Thursday, June 07, 2012

The Future, Getting Old Fast

The future just ain't what it used to be, and when older visions of the future are more attractive then the present reality, our choice is either disappointed resignation or to do the hard labor of imagining an alternative. (Personally, I'm always disappointed when I go to an orchestral concert because the orchestra, in many ways, stopped developing technologically just before the suggestive bits of preposterous steam age technology could flourish as instrumental designs...  in my heart of hearts, with my own future of music being somewhat more retro and steampunkish than, say Stockhausen's or Varese's, I really want orchestral instruments to look like Ophicleides and Marxophones and Dr. Seuss's most preposterous horns and fiddles and harps.



I expect David Graeber new article in The Baffler, "Of Flying Cars and the Declining Rate of Profit", is going to get a lot of attention and it should, not as a finished argument but rather as the beginning of an urgent discussion, around the currently twisted knot of economics, states and institutions, and the limits of imagination.

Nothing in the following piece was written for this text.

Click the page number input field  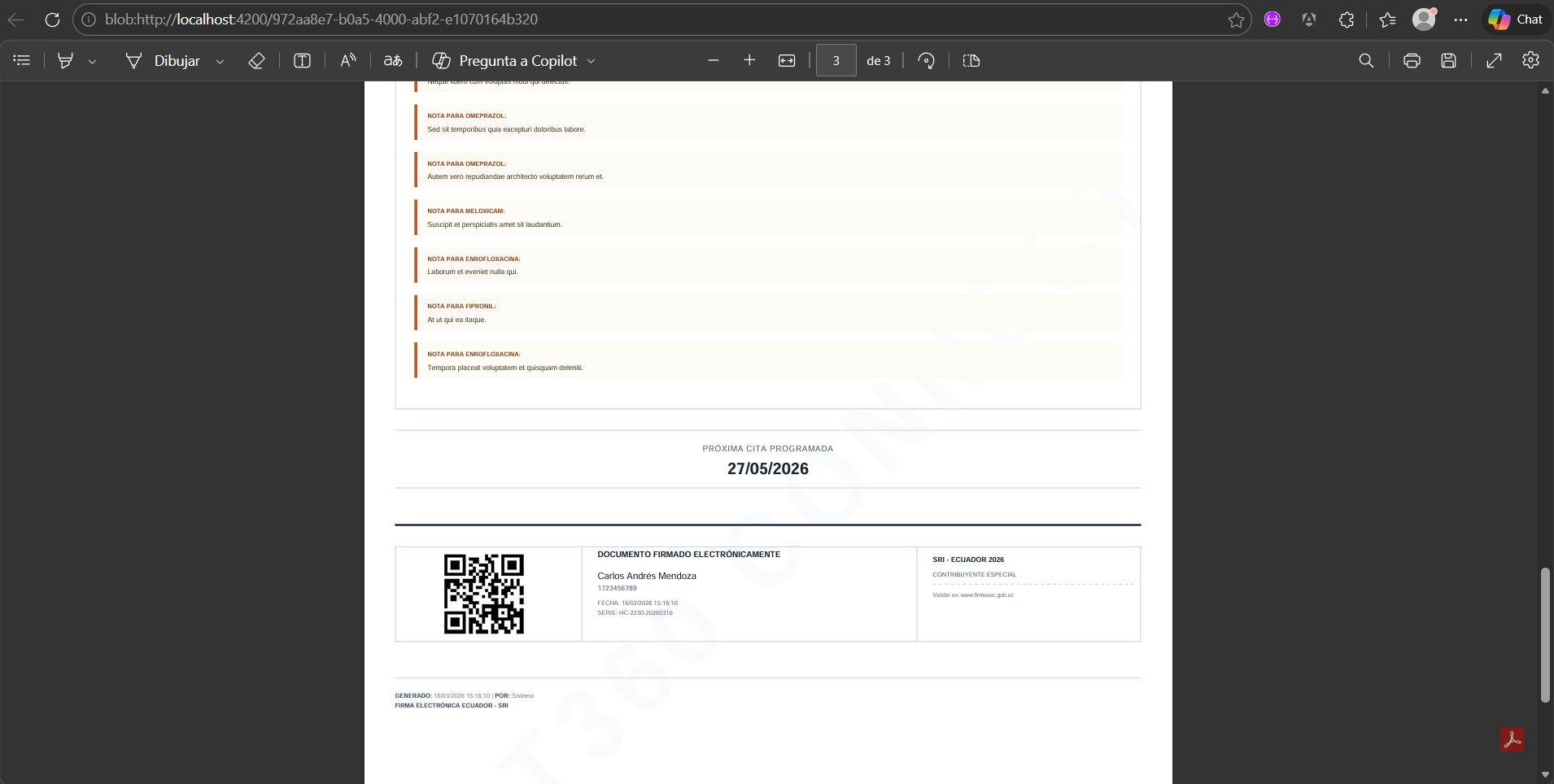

His point of departure is the broad sense of stagnation we currently find ourselves in, particularly with regard to technologies and infrastructure other than information technology.  I believe (and have written about it here before) that this sense is shared in the musical world as well and is perhaps more acute due to the direct and sometimes vital connections between music transmission and information technology.  (Also see this post, from 2006, A Look Back at The Future.)



When Graeber writes that, for example:

"The growth of administrative work [in universities] has directly resulted from introducing corporate management techniques. Invariably, these are justified as ways of increasing efficiency and introducing competition at every level. What they end up meaning in practice is that everyone winds up spending most of their time trying to sell things: grant proposals; book proposals; assessments of students’ jobs and grant applications; assessments of our colleagues; prospectuses for new interdisciplinary majors; institutes; conference workshops; universities themselves (which have now become brands to be marketed to prospective students or contributors); and so on.

As marketing overwhelms university life, it generates documents about fostering imagination and creativity that might just as well have been designed to strangle imagination and creativity in the cradle. No major new works of social theory have emerged in the United States in the last thirty years."


Simply substitute the name of your favorite musical institution " for "university" in the above text, and you'll get a pretty good synopsis of my own diagnosis of music's ongoing difficulties.  Music (name your genre: classical, modern, contemporary, experimental, film, pop, rock, punk, folk, country...) is not dying, it will continue always, to change over time and survive in interesting ways, but its institutional support structure is under stress and, too often for the good of music, threatens to more often silence musical creation and performance than support it.  It is particularly painful to watch the musicians take the brunt of restructuring and even dismantling of opera houses and orchestras while the managers can command ever higher salaries and bonuses.



Graeber's conclusion should be particularly vivid to musicians:

To begin setting up domes on Mars, let alone to develop the means to figure out if there are alien civilizations to contact, we’re going to have to figure out a different economic system. Must the new system take the form of some massive new bureaucracy? Why do we assume it must? Only by breaking up existing bureaucratic structures can we begin. And if we’re going to invent robots that will do our laundry and tidy up the kitchen, then we’re going to have to make sure that whatever replaces capitalism is based on a far more egalitarian distribution of wealth and power—one that no longer contains either the super-rich or the desperately poor willing to do their housework. Only then will technology begin to be marshaled toward human needs. And this is the best reason to break free of the dead hand of the hedge fund managers and the CEOs—to free our fantasies from the screens in which such men have imprisoned them, to let our imaginations once again become a material force in human history.